At the same time, the International Society for the Study of Pain (the ‘IASP’), which was founded in 1973, was emerging as the educating force in pain science. Put succinctly the message they were pressing in the early 1980s was that pain is a psychological state with multiple causal influences. As BPS classification appears to naturally accord with this message, the cottage industry of shoe-horning pain’s multiple causal influences into biological, psychological, and social categories quickly developed. Note that the substance of this approach is not categorisation, but the causal influences themselves. This is the multidimensional understanding of pain, which is entirely independent of BPS theory.

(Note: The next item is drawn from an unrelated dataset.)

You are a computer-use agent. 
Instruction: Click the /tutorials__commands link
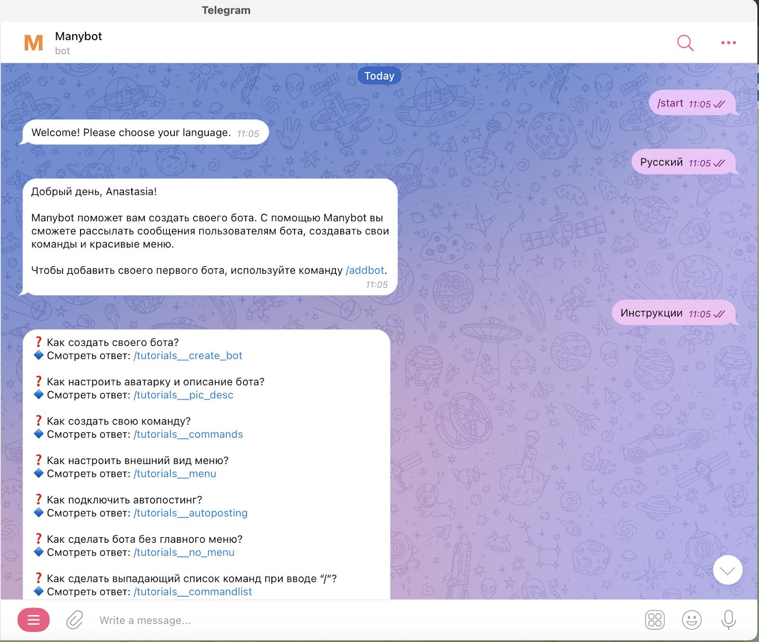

Ultimately the issue is whether my doubts about the substance of the BPS approach matter. To my mind, the ‘biological’, ‘psychological’, and ‘social’ labels classify the multiple causal influences on pain in a way that simplified complexity and proved extremely useful. However, that was the past. In this day and age, the biological, psychological, and social categories look crude not simple. They create the impression of distinction where there is no meaningful distinction and consequently they mask considerable causal complexity. To illustrate, pain is a conscious experience so it is a psychological state, but pain also has neurological correlates. The difference between pain as psychological state and pain as biological state is one of different explanatory levels, of different ways of thinking about pain; it is not a substantive metaphysical difference. This is true of all psychological states including those states, like belief and emotion, that have a significant causal effect on pain. Another illustration is that patient behaviour, which is a key aspect of pain assessment and treatment, doesn’t fit in any BPS category. If significant progress is to be made, a more nuanced approach to causation needs to be adopted in pain education, assessment, treatment, and management.

Interestingly, while BPS terminology persists, well-informed theorists, educators and practitioners have moved beyond the naïve constraints of BPS categories to a sophisticated approach that better reflects the causal intricacies of the multidimensional understanding that prevails in pain science.